Weeks after the city of Detroit released its valuation expert report on the value of the full collection of the Detroit Institute of Arts by Artvest Partners, creditors opposed to the city’s plan of adjustment and the “Grand Bargain” within it have released their own appraisal. Not surprisingly, it asserts a significantly higher value of roughly $8.5 billion, more than double the estimate in the city’s report. New York’s Victor Wiener Associates (VWA) has apparently compiled a 50-page appraisal on behalf of Financial Guaranty Insurance Company (the Detroit News and Detroit Free Press have received copies, none are publicly available of which I’m aware).
This report will presumably serve the inverse purpose of the city’s, namely, to argue that the $816 infusion from the Grand Bargain is an insufficient realization given the collection’s value. Where the city will argue that extracting that amount from a collection worth somewhere between $3 billion and $4 billion is a windfall, these creditors will presumably take the view that the city could have done better.
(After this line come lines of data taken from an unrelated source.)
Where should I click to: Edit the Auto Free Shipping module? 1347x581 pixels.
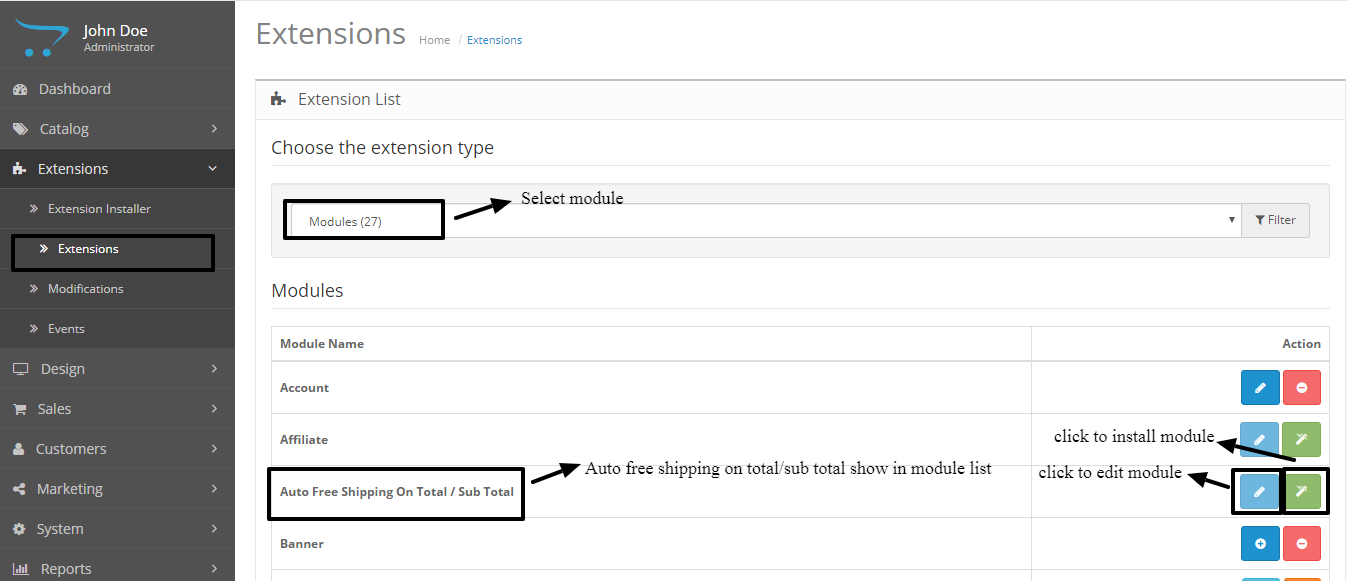point(1260,491)
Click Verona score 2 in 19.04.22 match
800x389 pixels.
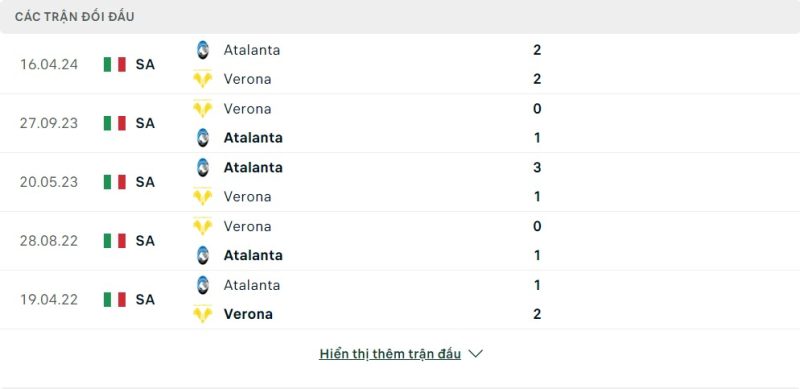[x=537, y=314]
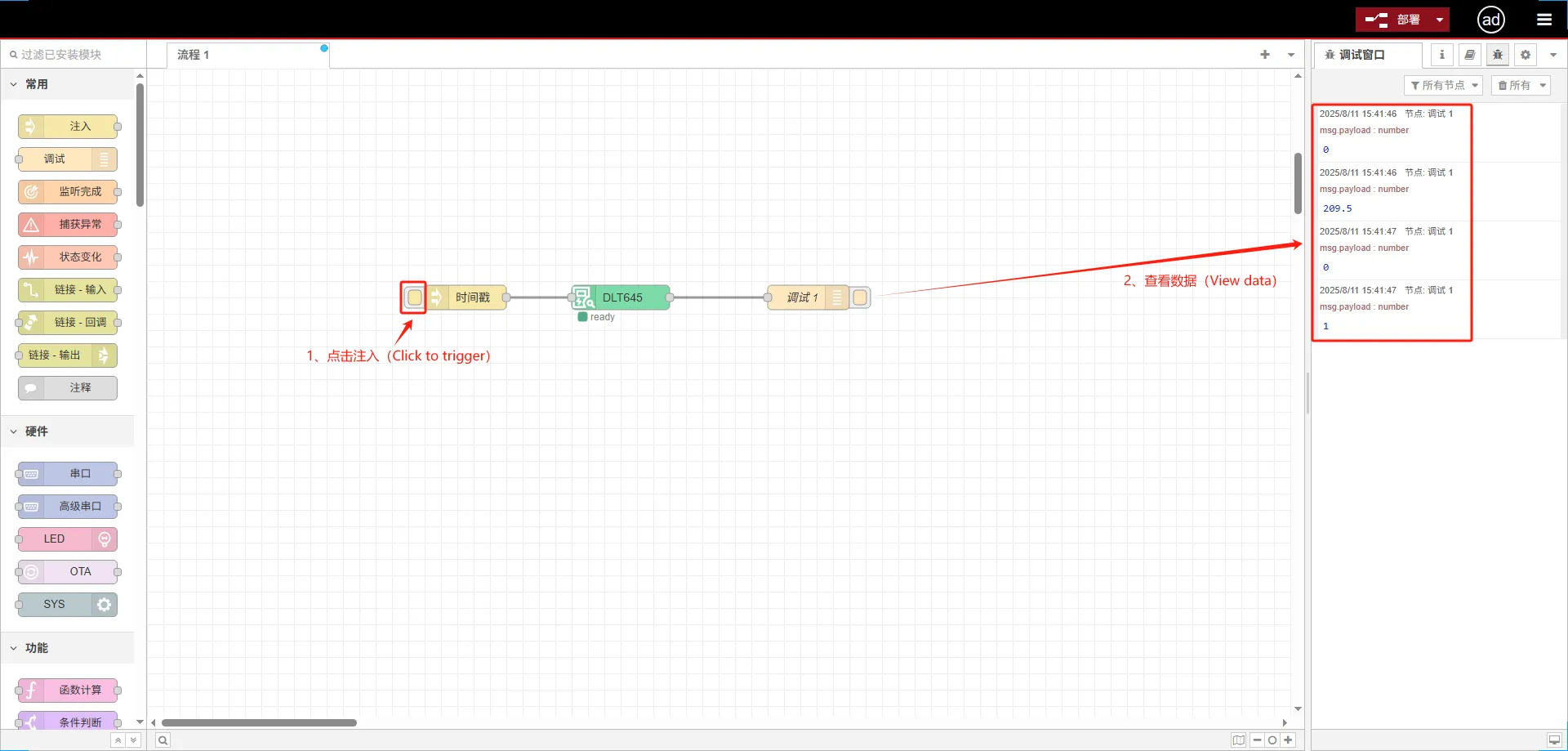Screen dimensions: 1568x751
Task: Open the deploy options dropdown arrow
Action: [x=1439, y=20]
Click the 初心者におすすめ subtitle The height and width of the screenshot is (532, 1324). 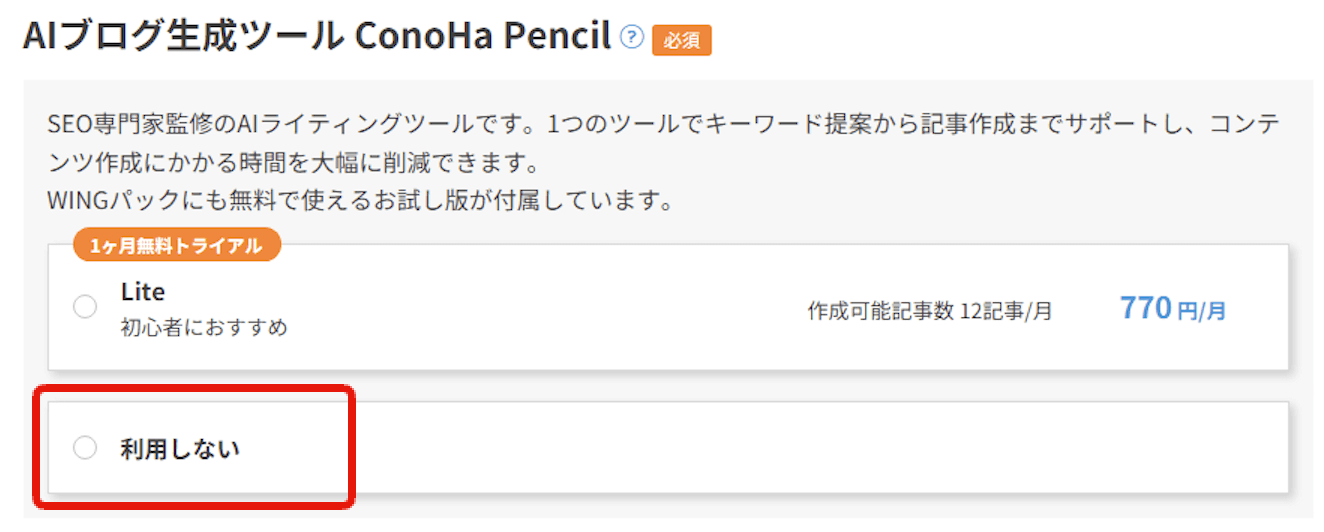204,327
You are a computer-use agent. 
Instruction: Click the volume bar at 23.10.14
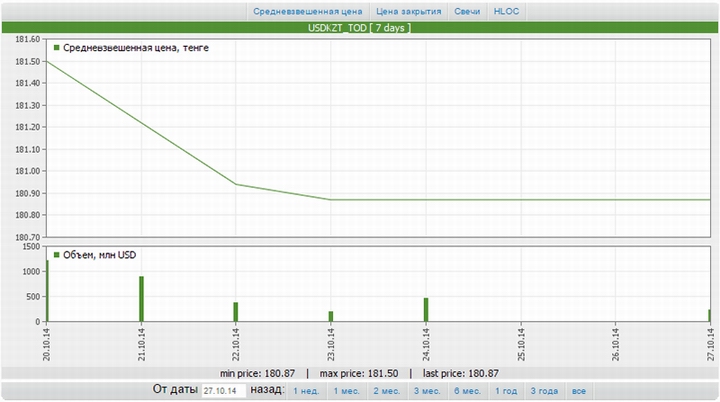pyautogui.click(x=331, y=316)
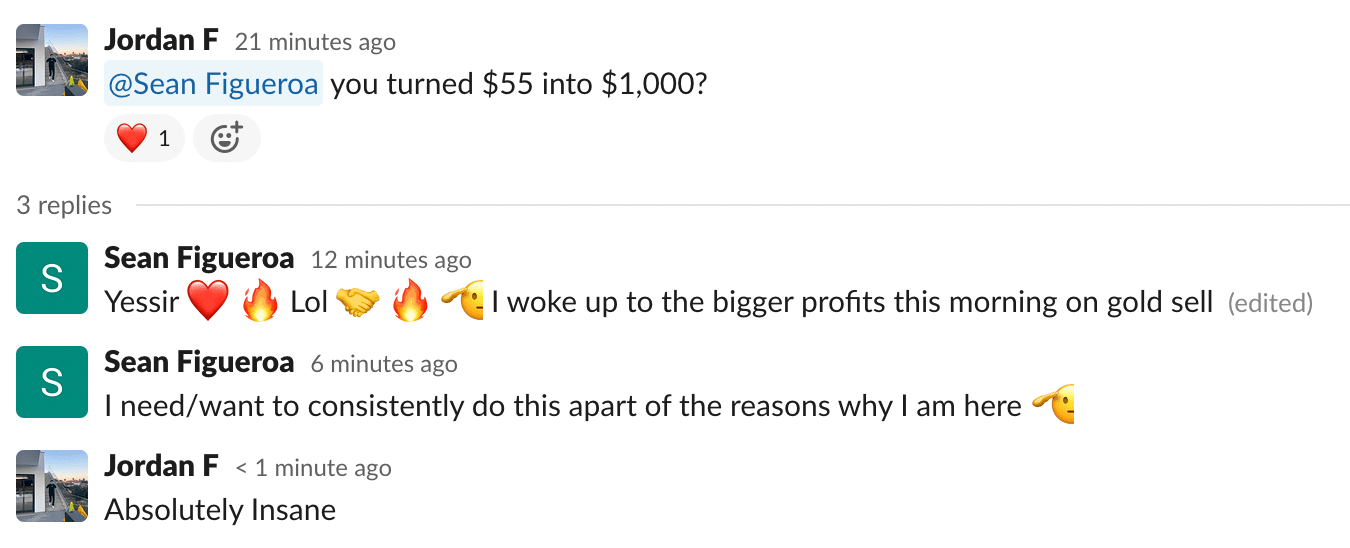This screenshot has height=548, width=1350.
Task: Click the "12 minutes ago" timestamp
Action: (x=391, y=260)
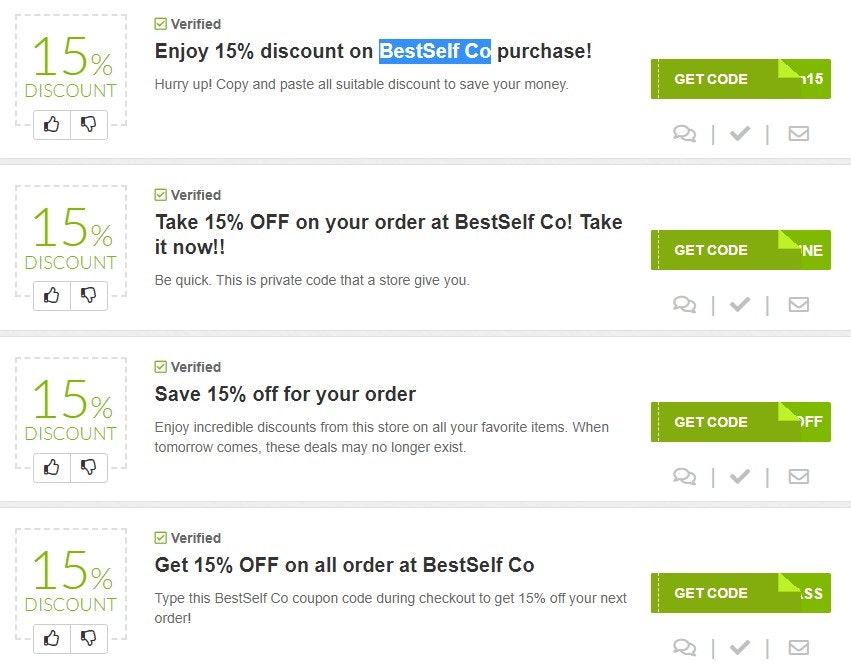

The chances that the collection will actually be sold have dwindled to almost none. The city cannot be forced to sell it, and Judge Rhodes has already telegraphed his dim view of selling cultural assets. But with the headlines like water being shut off to city residents, expect large numbers like this to play into the debate at the upcoming trial over whether the city’s plan has done enough to address its many creditors and constituents.